| Task to carry out |
In the records below, find the line with "Remove the Contact menu item", then copy each line exactly until you have copied the line with "The width and". Leave any picture out.

Data entries

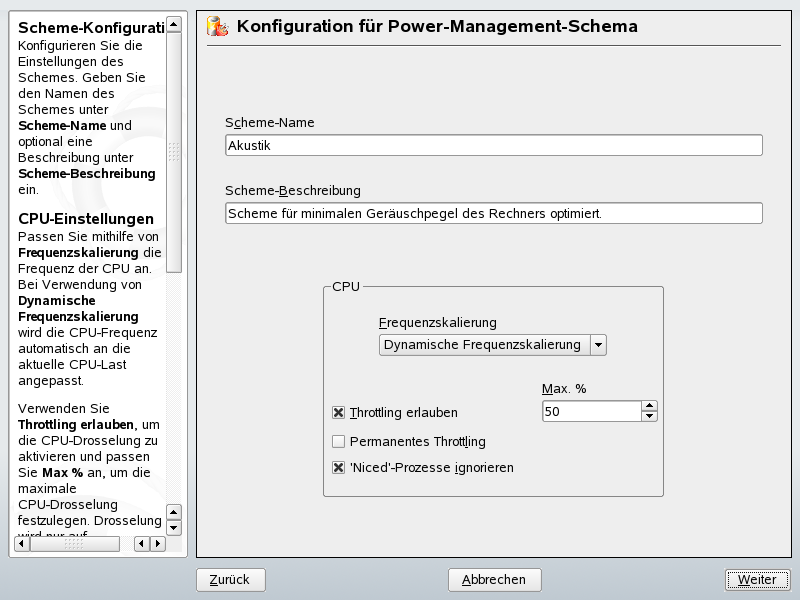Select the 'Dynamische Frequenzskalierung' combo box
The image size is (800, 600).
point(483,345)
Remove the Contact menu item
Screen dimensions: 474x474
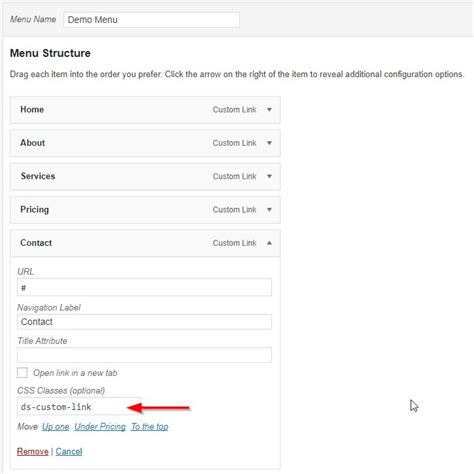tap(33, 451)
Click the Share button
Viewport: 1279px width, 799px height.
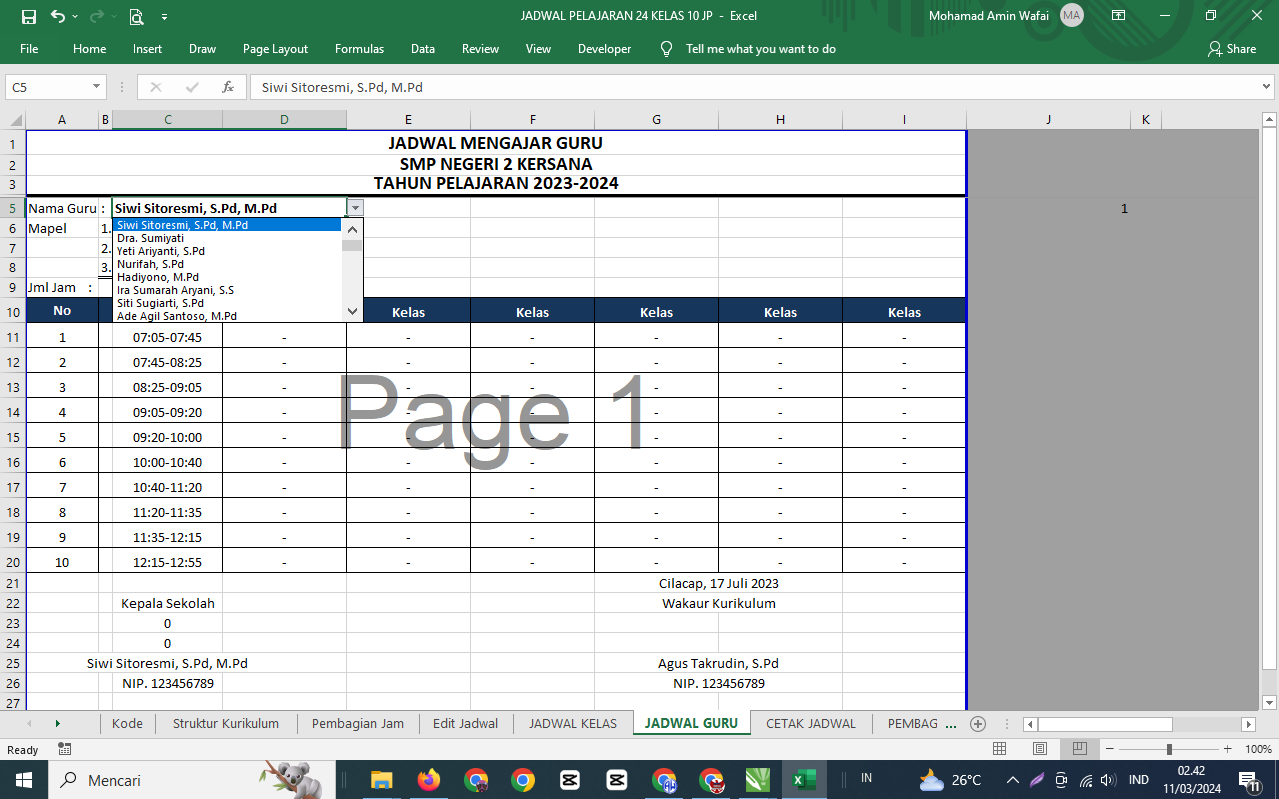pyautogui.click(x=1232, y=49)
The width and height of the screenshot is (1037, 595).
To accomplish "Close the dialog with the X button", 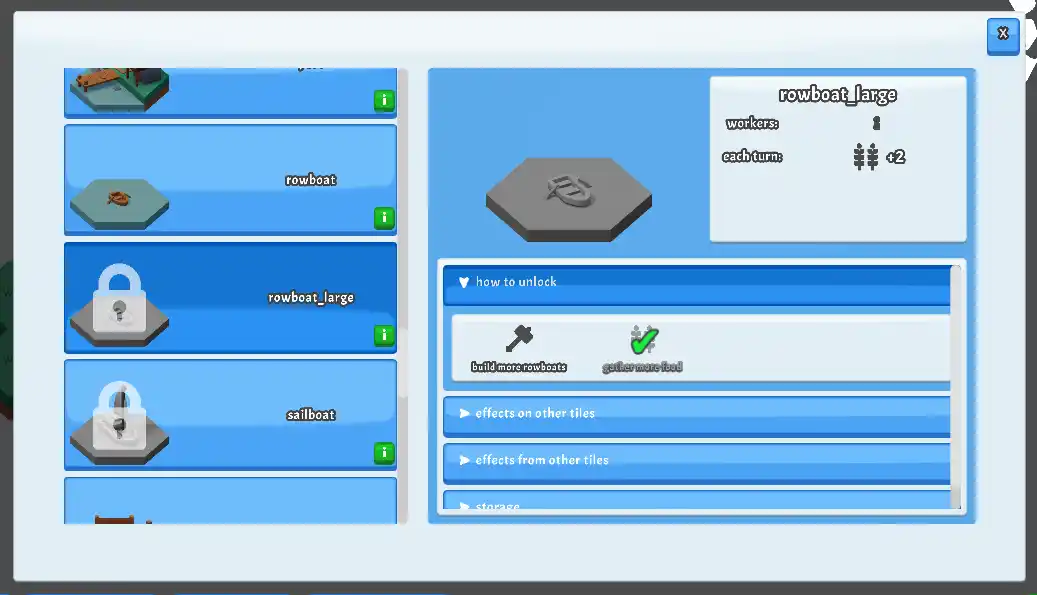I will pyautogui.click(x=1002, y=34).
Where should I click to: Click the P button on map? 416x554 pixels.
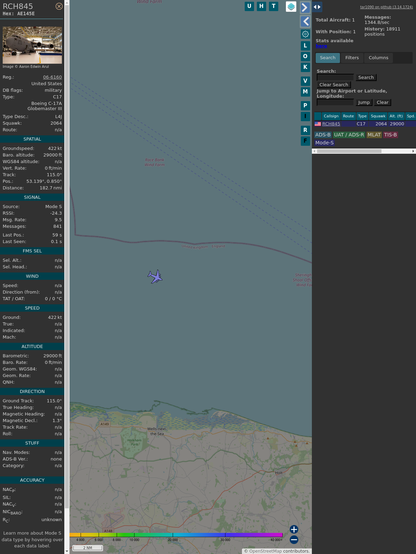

| Written answer |
Remove the Contact menu item
Screen dimensions: 474x474
tap(33, 451)
Click the Share button
Viewport: 1279px width, 799px height.
pyautogui.click(x=1232, y=49)
The width and height of the screenshot is (1037, 595).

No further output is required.